PROVIDED DATA =
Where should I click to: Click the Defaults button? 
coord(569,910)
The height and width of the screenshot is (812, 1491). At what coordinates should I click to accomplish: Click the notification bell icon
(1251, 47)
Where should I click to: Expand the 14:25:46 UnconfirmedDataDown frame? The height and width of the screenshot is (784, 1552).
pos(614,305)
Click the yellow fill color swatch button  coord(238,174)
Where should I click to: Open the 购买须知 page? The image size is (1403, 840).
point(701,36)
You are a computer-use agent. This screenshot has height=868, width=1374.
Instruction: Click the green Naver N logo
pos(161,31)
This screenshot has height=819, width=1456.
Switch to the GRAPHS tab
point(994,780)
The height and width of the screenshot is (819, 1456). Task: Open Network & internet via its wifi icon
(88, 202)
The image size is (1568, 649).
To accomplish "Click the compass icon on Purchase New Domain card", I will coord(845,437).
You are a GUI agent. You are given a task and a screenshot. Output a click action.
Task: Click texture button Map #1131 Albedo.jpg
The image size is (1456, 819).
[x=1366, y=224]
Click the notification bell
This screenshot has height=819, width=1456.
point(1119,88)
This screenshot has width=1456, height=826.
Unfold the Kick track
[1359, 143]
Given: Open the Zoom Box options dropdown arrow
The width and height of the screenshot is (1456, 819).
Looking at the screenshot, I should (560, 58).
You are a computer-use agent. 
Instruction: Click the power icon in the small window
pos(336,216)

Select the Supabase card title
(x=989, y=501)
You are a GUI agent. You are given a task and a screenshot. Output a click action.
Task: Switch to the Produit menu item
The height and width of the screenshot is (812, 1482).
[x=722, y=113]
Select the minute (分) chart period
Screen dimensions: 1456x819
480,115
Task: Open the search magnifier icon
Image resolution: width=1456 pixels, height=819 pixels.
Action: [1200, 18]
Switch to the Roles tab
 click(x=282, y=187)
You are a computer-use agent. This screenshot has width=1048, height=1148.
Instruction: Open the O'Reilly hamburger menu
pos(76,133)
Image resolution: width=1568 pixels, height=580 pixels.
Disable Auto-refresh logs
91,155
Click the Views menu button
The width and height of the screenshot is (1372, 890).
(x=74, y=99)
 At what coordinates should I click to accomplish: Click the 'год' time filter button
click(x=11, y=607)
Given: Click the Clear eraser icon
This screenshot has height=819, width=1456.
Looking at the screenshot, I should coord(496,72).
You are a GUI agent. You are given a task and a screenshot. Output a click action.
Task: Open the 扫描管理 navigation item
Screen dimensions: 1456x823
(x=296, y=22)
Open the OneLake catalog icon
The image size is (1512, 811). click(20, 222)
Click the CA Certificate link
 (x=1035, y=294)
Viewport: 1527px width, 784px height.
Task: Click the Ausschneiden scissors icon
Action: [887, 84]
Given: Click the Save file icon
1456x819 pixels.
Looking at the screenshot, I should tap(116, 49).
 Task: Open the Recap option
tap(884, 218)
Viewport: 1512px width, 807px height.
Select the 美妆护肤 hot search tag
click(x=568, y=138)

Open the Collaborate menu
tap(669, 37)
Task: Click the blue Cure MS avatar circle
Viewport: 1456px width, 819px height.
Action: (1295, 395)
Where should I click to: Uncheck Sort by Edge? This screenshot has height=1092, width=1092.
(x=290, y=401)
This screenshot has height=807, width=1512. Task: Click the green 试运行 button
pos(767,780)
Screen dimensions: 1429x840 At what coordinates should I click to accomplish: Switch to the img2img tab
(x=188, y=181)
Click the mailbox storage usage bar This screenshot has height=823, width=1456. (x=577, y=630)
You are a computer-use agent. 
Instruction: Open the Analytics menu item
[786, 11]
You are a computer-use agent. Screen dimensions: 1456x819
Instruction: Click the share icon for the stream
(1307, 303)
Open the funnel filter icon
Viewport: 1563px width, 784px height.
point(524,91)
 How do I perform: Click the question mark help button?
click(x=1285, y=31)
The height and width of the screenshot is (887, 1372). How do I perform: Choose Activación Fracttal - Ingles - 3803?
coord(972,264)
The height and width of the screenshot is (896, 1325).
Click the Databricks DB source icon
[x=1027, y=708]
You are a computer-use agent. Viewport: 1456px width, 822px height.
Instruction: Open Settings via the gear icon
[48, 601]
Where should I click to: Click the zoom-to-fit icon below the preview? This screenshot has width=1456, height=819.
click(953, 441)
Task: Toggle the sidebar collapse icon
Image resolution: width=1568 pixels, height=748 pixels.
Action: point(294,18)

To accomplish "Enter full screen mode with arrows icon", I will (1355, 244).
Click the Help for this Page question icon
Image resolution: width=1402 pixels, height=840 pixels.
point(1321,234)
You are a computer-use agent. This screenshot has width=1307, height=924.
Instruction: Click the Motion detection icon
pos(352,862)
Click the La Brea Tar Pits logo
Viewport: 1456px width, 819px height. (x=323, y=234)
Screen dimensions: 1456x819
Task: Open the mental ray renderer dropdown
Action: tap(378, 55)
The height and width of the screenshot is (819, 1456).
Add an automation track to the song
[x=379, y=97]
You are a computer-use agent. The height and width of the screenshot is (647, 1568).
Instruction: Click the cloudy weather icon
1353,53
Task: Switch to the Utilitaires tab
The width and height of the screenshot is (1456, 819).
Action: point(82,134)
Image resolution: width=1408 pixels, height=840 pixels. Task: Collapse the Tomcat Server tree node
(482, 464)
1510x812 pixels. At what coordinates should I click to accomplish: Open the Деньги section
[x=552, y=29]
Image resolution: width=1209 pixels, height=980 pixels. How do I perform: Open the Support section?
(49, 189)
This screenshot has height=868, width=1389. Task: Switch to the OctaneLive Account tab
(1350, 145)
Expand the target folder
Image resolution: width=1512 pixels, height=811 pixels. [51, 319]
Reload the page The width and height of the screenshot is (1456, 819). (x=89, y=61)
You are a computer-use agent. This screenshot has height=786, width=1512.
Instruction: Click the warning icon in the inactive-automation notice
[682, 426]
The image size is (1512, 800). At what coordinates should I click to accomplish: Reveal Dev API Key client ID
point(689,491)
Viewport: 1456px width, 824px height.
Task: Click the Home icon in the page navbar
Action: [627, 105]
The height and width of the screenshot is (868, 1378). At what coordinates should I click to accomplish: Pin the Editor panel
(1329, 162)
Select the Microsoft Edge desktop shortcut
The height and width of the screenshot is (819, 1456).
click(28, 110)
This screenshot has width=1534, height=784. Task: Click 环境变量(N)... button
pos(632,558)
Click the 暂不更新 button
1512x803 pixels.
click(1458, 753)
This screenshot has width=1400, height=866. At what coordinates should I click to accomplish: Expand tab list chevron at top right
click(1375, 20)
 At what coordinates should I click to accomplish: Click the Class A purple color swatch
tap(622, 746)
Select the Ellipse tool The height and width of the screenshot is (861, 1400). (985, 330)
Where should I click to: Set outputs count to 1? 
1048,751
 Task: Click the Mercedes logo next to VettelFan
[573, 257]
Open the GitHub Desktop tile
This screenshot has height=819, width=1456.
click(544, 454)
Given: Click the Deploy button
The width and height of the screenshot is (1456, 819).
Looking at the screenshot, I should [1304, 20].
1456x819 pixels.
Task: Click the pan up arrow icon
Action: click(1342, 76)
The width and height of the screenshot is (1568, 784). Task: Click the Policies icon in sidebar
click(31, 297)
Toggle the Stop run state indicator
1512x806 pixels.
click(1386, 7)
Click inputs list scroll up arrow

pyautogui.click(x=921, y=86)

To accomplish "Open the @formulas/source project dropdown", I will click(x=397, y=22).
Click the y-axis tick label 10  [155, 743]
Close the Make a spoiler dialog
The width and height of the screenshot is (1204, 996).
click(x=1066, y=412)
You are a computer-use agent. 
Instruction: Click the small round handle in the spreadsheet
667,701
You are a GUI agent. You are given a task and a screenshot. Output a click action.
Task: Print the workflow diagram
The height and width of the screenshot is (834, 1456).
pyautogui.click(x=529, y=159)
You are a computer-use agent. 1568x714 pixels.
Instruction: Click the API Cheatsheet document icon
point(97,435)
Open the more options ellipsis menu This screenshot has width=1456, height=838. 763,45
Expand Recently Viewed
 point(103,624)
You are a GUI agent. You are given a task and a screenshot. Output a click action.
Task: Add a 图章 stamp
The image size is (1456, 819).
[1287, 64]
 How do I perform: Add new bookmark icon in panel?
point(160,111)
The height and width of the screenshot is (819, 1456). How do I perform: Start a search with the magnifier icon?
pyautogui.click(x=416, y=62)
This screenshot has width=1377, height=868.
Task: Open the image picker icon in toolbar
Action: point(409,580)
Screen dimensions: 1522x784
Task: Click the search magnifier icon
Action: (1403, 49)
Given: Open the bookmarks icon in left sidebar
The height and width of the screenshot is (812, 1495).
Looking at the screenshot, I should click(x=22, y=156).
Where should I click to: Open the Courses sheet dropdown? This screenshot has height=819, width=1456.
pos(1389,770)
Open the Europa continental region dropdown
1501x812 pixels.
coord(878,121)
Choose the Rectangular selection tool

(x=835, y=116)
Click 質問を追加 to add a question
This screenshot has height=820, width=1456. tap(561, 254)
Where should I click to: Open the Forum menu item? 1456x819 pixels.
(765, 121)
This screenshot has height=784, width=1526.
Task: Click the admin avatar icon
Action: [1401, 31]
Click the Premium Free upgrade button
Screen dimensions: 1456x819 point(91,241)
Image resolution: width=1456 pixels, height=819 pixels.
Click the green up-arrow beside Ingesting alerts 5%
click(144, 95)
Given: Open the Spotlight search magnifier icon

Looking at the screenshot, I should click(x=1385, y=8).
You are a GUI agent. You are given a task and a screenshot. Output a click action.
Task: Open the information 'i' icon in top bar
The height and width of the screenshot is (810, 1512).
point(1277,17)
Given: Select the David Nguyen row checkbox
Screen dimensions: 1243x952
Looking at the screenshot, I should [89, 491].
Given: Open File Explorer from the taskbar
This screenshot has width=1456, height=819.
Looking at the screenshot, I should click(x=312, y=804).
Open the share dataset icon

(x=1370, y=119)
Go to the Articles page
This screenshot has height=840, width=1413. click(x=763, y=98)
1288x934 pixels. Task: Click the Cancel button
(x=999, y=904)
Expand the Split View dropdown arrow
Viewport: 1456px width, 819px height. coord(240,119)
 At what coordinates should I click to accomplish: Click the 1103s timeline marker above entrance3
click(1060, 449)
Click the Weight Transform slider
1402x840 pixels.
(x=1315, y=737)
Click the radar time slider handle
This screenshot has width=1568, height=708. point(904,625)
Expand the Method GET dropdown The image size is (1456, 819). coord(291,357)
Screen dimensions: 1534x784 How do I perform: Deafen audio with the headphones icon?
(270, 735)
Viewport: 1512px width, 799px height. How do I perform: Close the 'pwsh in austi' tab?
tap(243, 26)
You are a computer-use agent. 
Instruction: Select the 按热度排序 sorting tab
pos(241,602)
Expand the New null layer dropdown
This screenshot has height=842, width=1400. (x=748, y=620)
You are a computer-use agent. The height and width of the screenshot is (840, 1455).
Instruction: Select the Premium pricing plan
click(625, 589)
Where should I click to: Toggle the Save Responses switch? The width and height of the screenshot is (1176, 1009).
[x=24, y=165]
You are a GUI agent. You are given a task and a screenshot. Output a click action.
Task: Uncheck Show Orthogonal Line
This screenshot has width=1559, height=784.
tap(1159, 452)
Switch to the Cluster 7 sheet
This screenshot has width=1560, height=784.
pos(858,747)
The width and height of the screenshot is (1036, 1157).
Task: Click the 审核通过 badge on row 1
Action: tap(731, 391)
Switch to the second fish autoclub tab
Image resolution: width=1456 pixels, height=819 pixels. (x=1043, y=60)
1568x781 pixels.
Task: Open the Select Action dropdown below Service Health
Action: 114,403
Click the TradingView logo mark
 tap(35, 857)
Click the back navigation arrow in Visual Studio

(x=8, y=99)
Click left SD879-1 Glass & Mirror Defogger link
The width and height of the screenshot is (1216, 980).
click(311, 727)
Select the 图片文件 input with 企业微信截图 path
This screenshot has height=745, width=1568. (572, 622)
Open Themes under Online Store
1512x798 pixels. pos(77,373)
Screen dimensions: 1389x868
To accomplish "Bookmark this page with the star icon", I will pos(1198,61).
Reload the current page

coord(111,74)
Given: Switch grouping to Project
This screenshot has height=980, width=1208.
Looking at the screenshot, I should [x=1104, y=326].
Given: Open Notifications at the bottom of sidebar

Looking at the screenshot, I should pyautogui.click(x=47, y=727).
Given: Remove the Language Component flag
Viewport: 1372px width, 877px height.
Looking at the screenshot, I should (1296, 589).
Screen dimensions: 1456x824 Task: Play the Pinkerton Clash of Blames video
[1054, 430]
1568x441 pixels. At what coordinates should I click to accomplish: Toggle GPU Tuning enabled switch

PROBLEM STATEMENT =
What is needed is an exact copy of the lines above, from the one containing "Expand Recently Viewed" through the one containing "Given: Open File Explorer from the taskbar", with nothing added.

OUTPUT FOR THIS TASK =
Expand Recently Viewed
 point(103,624)
You are a GUI agent. You are given a task and a screenshot. Output a click action.
Task: Add a 图章 stamp
The image size is (1456, 819).
[1287, 64]
 How do I perform: Add new bookmark icon in panel?
point(160,111)
The height and width of the screenshot is (819, 1456). How do I perform: Start a search with the magnifier icon?
pyautogui.click(x=416, y=62)
This screenshot has width=1377, height=868.
Task: Open the image picker icon in toolbar
Action: point(409,580)
Screen dimensions: 1522x784
Task: Click the search magnifier icon
Action: (1403, 49)
Given: Open the bookmarks icon in left sidebar
The height and width of the screenshot is (812, 1495).
Looking at the screenshot, I should click(x=22, y=156).
Where should I click to: Open the Courses sheet dropdown? This screenshot has height=819, width=1456.
pos(1389,770)
Open the Europa continental region dropdown
1501x812 pixels.
coord(878,121)
Choose the Rectangular selection tool

(x=835, y=116)
Click 質問を追加 to add a question
This screenshot has height=820, width=1456. tap(561, 254)
Where should I click to: Open the Forum menu item? 1456x819 pixels.
(765, 121)
This screenshot has height=784, width=1526.
Task: Click the admin avatar icon
Action: [1401, 31]
Click the Premium Free upgrade button
Screen dimensions: 1456x819 point(91,241)
Image resolution: width=1456 pixels, height=819 pixels.
Click the green up-arrow beside Ingesting alerts 5%
click(144, 95)
Given: Open the Spotlight search magnifier icon

Looking at the screenshot, I should click(x=1385, y=8).
You are a GUI agent. You are given a task and a screenshot. Output a click action.
Task: Open the information 'i' icon in top bar
The height and width of the screenshot is (810, 1512).
point(1277,17)
Given: Select the David Nguyen row checkbox
Screen dimensions: 1243x952
Looking at the screenshot, I should [89, 491].
Given: Open File Explorer from the taskbar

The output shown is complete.